SOURCE TEXT:

|
|
|
|
|
by lobster_johnson
3008 days ago
|
|
RabbitMQ isn't a great study in horizontal scalability and fault tolerance. Its clustering is garbage. The only safe way to run a multinode RabbitMQ setup is to have it stop (the pause_minority setting) when it detects a network partition. Any other mode is lossy by definition. There's no safe HA mode that isn't lossy. (RabbitMQ also wants a bunch of CPU and RAM. On Kubernetes you'll want to dedicate entire nodes to it to avoid problems.) As an aside, I think the message queue model used by RabbitMQ has far outlived its usefulness. The big problem with this data model is that data disappears; there's no replay, and zero visibility into processed data; what should be a database that can always be queried at arbitrary points is instead of a conveyor belt that is always moving forward and discarding its history. (And, problematically, NACK is broken with respect to ordering; you can only discard or put back at the end of the queue, not ask to retry.) Kafka and NATS Streaming get this right. |
|
In fact, its clustering on Kubernetes is really well done. It's very easy to get up and running and to use from an operations standpoint.
`pause_minority` yes, so there's a setting for this. No safe HA mode? Could you explain that further? It is not entailed by your previous statements.
I did a load test in the above mentioned study and each node in the 5-node cluster hovered around 300 mCPU and 250 MiB with a throughput of 10 MiB/s of messages in publisher-confirms + consumer auto-ack + 100 inflight —mode. That was 7x our needs so I left it there for now.

DATA SHOWN:
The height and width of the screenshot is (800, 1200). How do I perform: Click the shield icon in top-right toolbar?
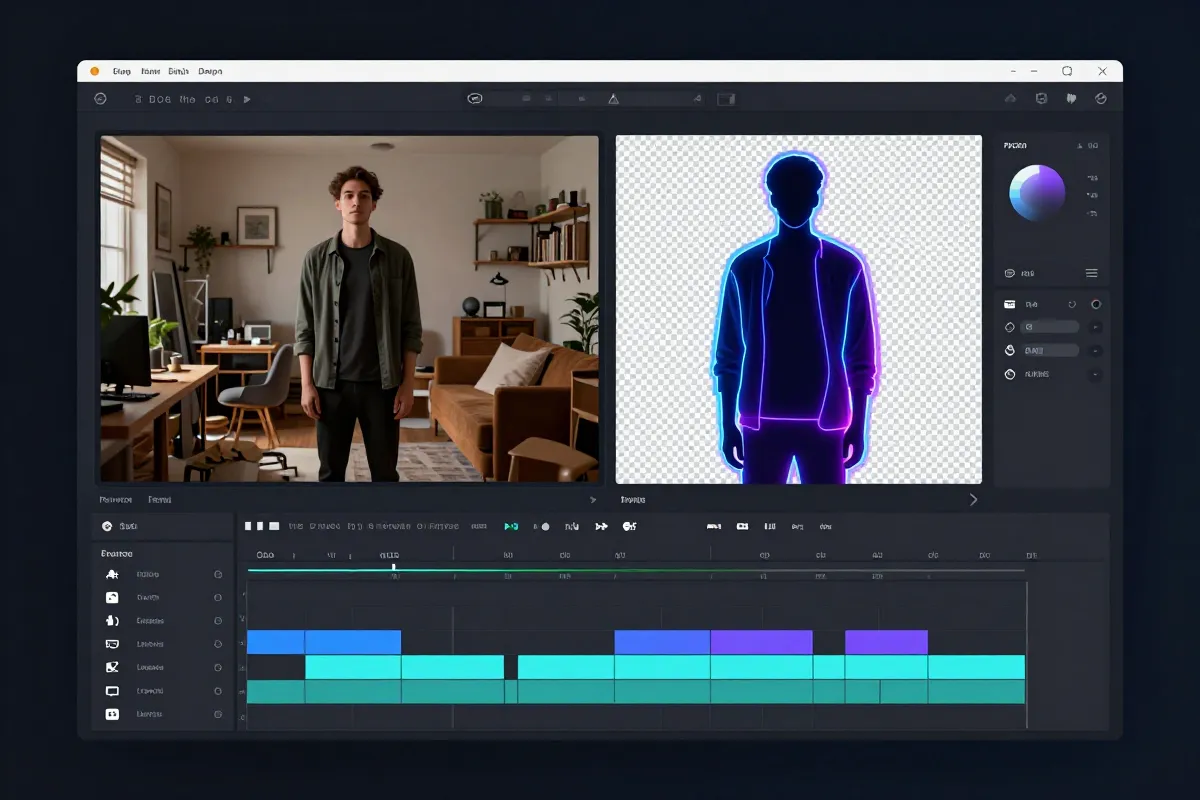pos(1041,99)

WHAT YOU ARE ASKED TO DO: In the RabbitMQ forum thread, which setting makes a multinode RabbitMQ setup stop when it detects a network partition?

SOLUTION TO THIS EXERCISE: The pause_minority setting.